#### [Фрагмент текста]
────────────────────────────────────────

Работы 1903-1909 гг.
И тогда восходит солнце. Антоний возвращается к своим молитвам.
Последнее видение Антония есть аллегоризация общефилософских взглядов самого Флобера. Смерть и рожденье, как основные, взаимно–восполняющие моменты бытия, — появляющегося, чтобы исчезнуть, носящего уже при рождении своем семя тленности; невозможность познания, обусловленная коренною разнородностью непознаваемого и фантазии, фантастическая нелепость и иллюзорная несуразность всего бытия — вот общие мысли этого эпилога.
Обращаясь теперь к общему обзору всего произведения, мы отмечаем прежде всего еще раз прогрессивное уменьшение историчности в нем. Первые искушения так похожи на все то, что описывается в житиях Антония или других египетских отшельников, течение лукавых помыслов изображено с такою скрупулезною тщательностью, что, можно полагать, Флоберовский анализ мог бы получить удостоверение в точности от самого Святого. Но потом, когда выступают искушения интеллектуальные, когда пред Антонием проходят ересиархи и еретики, основатели религий и соперники Христа, тесная связь между романом и историей теряется и мы не имеем данных видеть в соответственных местах Флоберовского произведения чего‑нибудь большего, чем более или менее вероятные возможности. Кроме того, что маловероятно предположить, чтобы неграмотный пустынник, почти всю жизнь проведший в пустыне, знал о множестве ересей, выкопанных Флобером из пыльных фолиантов, мы должны еще отметить необычайную ортодоксальную устойчивость Антония. А между тем догматическая система тогда еще не была достаточно выработана; даже богословски–образованные Отцы Церкви порою высказывали мнения, признанные впоследствии за ереси. Поэтому совершенно не естественно ждать какого‑то особого, вполне–сознательного православия от отшельника, прожившего всю жизнь в уединении. Конечно, тут можно сослаться на специальное откровение, на знание догматов непосредственное. В некоторых житиях мы, действительно, видим такое откровение, когда по специальной молитве была открываема святым та или другая догматическая истина, хотя бы, например, относительно таинства евхаристии, когда было истолковываемо громовым голосом с неба то или иное место Библии. Но Флобер, однако, не признавал всего этого, т. к. не допускал в духе ничего, что не было бы ранее воспринято «естественным» путем, и вся Поэма должна служить, по мысли автора, изображением тех процессов, которые теоретически изучаются ассоциационной психологией.

────────────────────────────────────────

#### [Собранные данные]
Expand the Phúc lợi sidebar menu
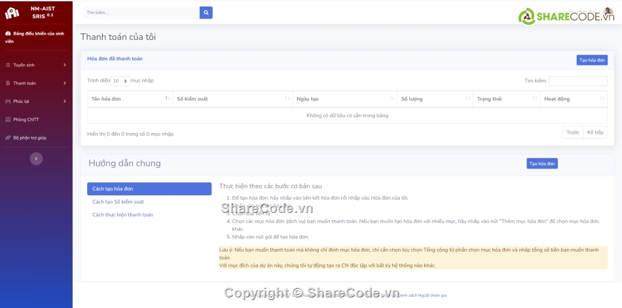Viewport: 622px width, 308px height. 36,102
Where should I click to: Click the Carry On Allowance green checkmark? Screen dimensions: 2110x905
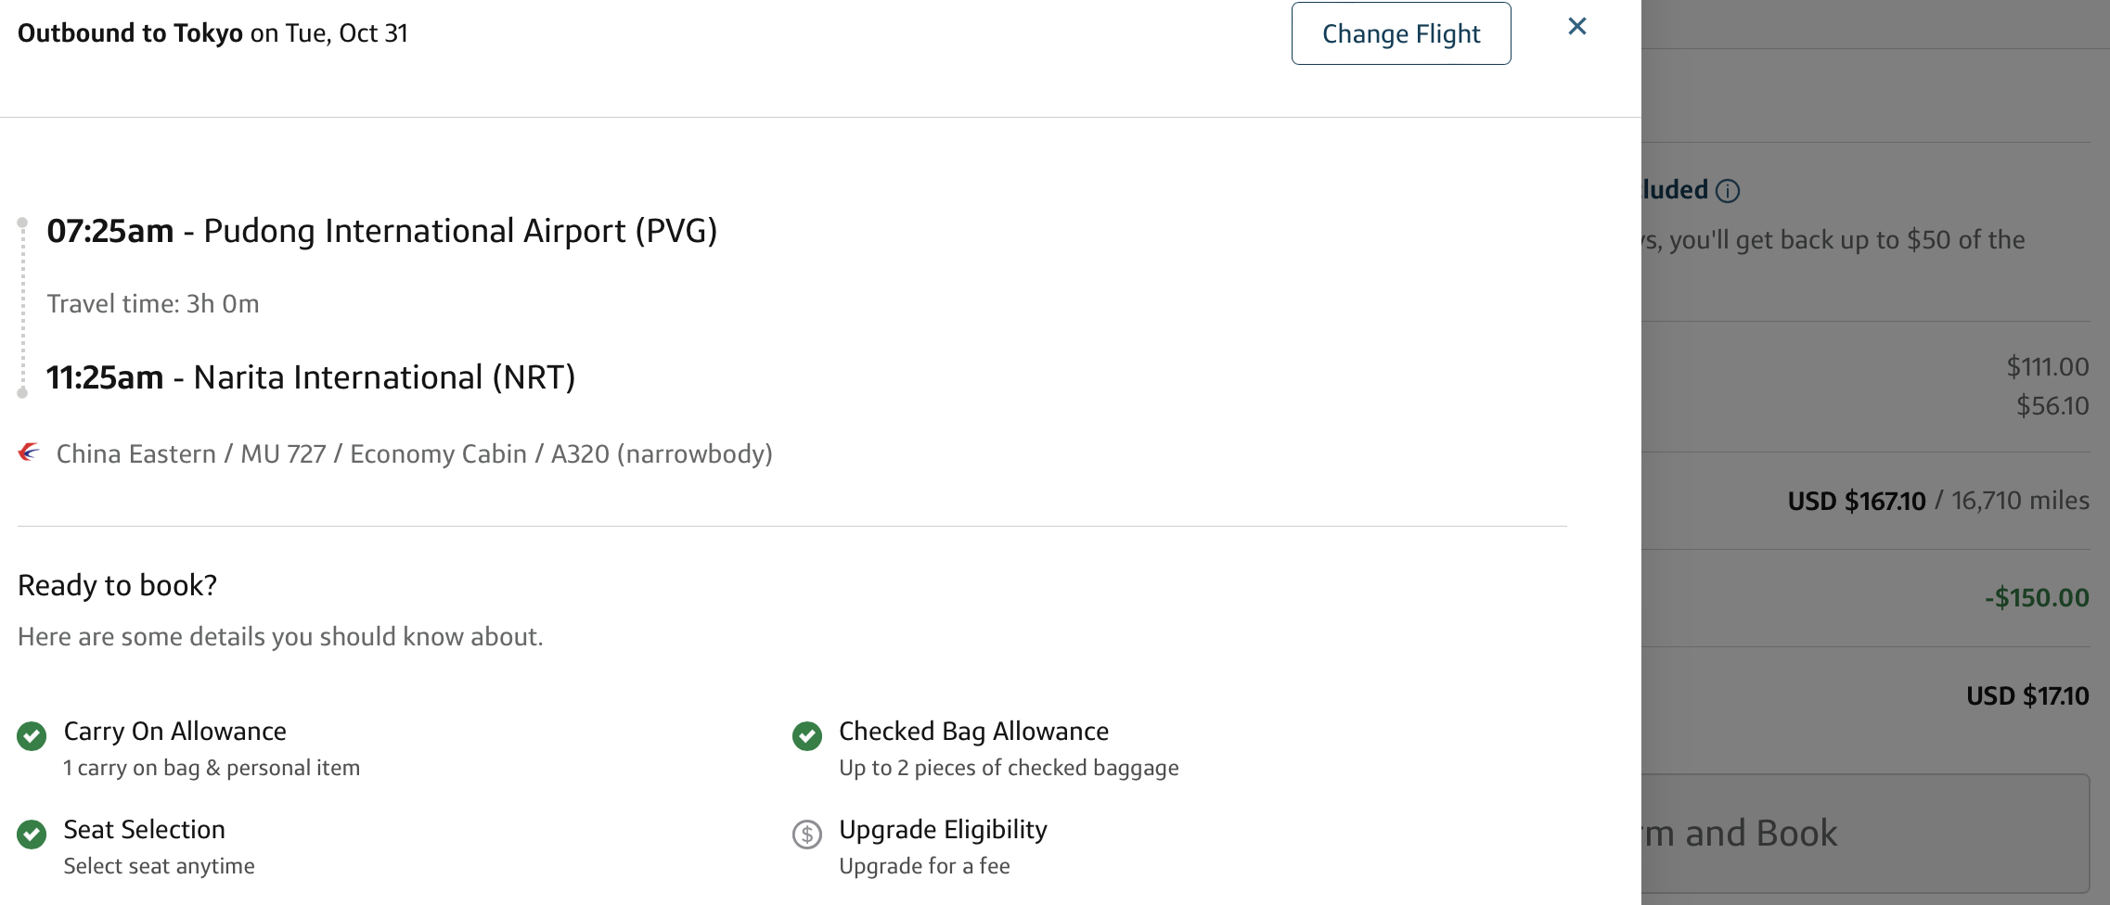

────────────────────────────────────────

#### [Задание]
Воспроизведите без изменений часть фрагмента о Флобере от «Последнее видение Антония» до «мысли этого эпилога.» включительно.

#### [Ответ]
Последнее видение Антония есть аллегоризация общефилософских взглядов самого Флобера. Смерть и рожденье, как основные, взаимно–восполняющие моменты бытия, — появляющегося, чтобы исчезнуть, носящего уже при рождении своем семя тленности; невозможность познания, обусловленная коренною разнородностью непознаваемого и фантазии, фантастическая нелепость и иллюзорная несуразность всего бытия — вот общие мысли этого эпилога.